As violence in the cartel wars grows worse in Mexico, more and more Mexican families are sending their children to school in the United States. For school officials in border districts, this means having to deal more and more with children suffering severe mental and emotional trauma from the horrors they’ve witnessed. In the El Paso Independent School District, counselor Susan Crews describes having to deal with children who’ve been through Hell:

 

In border cities, it’s common for students from Mexico to go to school in the U.S. Some were born in the U.S. but raised in Mexico, and their families feel they’ll have better opportunities if they go to an American school.

 

But in recent years, motivation to cross the border has changed.

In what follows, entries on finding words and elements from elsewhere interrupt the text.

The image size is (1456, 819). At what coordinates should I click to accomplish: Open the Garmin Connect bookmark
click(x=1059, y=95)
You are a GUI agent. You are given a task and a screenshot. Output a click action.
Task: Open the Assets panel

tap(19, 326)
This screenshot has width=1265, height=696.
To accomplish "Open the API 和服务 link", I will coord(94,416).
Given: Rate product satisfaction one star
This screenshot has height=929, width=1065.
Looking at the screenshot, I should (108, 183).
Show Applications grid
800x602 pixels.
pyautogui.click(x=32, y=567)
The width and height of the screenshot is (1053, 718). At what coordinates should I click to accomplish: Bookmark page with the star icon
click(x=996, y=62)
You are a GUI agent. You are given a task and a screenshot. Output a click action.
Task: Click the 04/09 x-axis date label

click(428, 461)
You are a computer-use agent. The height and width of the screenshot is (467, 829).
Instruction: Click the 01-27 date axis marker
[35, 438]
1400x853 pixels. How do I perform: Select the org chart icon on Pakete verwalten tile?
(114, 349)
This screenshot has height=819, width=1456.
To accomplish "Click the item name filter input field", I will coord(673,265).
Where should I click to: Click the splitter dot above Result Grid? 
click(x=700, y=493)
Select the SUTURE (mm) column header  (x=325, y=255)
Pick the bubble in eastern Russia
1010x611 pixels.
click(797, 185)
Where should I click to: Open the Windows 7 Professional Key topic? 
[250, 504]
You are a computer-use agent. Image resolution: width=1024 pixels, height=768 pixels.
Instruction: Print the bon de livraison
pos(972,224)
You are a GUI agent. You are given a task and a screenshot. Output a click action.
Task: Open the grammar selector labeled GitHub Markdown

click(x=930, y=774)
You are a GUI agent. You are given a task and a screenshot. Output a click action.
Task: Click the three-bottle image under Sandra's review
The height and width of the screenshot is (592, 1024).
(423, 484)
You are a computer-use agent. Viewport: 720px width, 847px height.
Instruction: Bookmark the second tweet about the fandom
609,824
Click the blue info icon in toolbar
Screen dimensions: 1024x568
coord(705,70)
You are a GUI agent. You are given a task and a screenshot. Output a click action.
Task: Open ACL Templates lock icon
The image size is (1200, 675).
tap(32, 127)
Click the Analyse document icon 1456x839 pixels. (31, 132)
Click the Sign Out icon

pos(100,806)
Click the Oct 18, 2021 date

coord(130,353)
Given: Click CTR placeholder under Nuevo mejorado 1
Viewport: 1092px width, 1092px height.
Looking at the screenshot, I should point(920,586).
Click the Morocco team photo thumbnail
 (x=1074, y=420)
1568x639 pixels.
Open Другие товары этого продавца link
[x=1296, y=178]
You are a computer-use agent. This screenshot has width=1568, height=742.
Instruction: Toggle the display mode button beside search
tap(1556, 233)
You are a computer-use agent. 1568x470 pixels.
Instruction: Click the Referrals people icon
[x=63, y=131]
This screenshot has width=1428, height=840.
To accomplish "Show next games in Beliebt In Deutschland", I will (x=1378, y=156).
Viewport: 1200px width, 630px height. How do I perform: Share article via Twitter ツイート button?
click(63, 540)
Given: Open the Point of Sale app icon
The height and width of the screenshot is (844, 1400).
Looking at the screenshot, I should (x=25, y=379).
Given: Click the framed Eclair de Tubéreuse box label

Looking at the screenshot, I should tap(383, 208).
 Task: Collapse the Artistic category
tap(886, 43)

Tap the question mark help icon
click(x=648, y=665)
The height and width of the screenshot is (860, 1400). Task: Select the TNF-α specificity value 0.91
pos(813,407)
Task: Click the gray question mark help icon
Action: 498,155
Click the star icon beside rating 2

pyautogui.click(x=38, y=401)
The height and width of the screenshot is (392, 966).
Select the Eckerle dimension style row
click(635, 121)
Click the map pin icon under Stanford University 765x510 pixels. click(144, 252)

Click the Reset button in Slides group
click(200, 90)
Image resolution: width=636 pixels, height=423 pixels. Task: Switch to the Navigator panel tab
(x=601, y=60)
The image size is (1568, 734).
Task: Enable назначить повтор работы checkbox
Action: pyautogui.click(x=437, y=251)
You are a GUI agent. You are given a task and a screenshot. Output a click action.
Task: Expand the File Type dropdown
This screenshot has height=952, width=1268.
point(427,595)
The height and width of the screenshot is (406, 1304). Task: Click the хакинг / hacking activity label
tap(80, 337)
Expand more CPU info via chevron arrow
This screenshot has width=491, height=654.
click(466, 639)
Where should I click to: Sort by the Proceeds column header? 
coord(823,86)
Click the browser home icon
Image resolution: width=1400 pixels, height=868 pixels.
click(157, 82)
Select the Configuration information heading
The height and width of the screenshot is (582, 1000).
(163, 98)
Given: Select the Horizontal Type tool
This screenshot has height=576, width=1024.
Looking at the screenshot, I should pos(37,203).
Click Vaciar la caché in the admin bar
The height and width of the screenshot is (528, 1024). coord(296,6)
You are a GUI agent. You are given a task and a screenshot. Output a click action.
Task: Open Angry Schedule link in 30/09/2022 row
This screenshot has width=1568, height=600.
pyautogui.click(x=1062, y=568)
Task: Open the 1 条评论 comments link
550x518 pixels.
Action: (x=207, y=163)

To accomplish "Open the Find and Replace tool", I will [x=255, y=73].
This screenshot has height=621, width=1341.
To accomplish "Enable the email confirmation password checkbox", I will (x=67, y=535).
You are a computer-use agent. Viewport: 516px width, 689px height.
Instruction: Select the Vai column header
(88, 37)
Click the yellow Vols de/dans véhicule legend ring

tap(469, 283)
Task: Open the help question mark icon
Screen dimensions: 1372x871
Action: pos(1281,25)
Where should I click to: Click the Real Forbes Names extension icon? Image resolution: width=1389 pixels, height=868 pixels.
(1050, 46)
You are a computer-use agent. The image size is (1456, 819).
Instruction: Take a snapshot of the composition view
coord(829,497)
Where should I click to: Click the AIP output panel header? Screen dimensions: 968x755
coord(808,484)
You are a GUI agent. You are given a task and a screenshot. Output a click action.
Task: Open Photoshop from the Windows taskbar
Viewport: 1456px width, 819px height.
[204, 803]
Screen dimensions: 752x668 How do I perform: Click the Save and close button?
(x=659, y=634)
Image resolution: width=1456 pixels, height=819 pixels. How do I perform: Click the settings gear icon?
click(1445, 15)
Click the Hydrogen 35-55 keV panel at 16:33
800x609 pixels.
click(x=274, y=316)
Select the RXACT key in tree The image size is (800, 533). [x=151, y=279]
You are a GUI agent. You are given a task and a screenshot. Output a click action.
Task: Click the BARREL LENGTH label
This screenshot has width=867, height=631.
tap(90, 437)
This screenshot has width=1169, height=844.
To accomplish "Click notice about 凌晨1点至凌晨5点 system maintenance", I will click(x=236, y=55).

Horrific drug-related violence in Mexico is forcing some families to flee, often in a hurry.

 

Susan Crews, lead counselor for the El Paso Independent School District, has seen what witnessing that violence can do to a child.

 

“I have students whose mothers have been decapitated,” Crews says. “I have a student in one of the middle schools — when he visited his family in Juarez there were three heads on sticks along the path were he goes.”

 

Crews is a grandmotherly figure who wears her hair in a bow-shaped bun atop her head. She says never in her 43 years as a counselor has she encountered such hellish stories.

 

“The counselor had contacted me because this eighth-grader was having a trauma reaction,” Crews says. “He was not able to control his bladder; he was not sleeping at night.”

 

Crews is the woman the district sends when there’s a major trauma at a school. In the past two years, she’s responded to the deaths of four students — all killed in Mexico.

 

“My experience has been atrocious,” she says. “I mean it’s just been overwhelming in my opinion.”

 

Perhaps a measure of the scale of the problem, Ft. Hood in El Paso has been offering training in counseling those suffering from post-traumatic stress disorder — the kind they offer to soldiers returning from a war.

 

And now children from Mexico.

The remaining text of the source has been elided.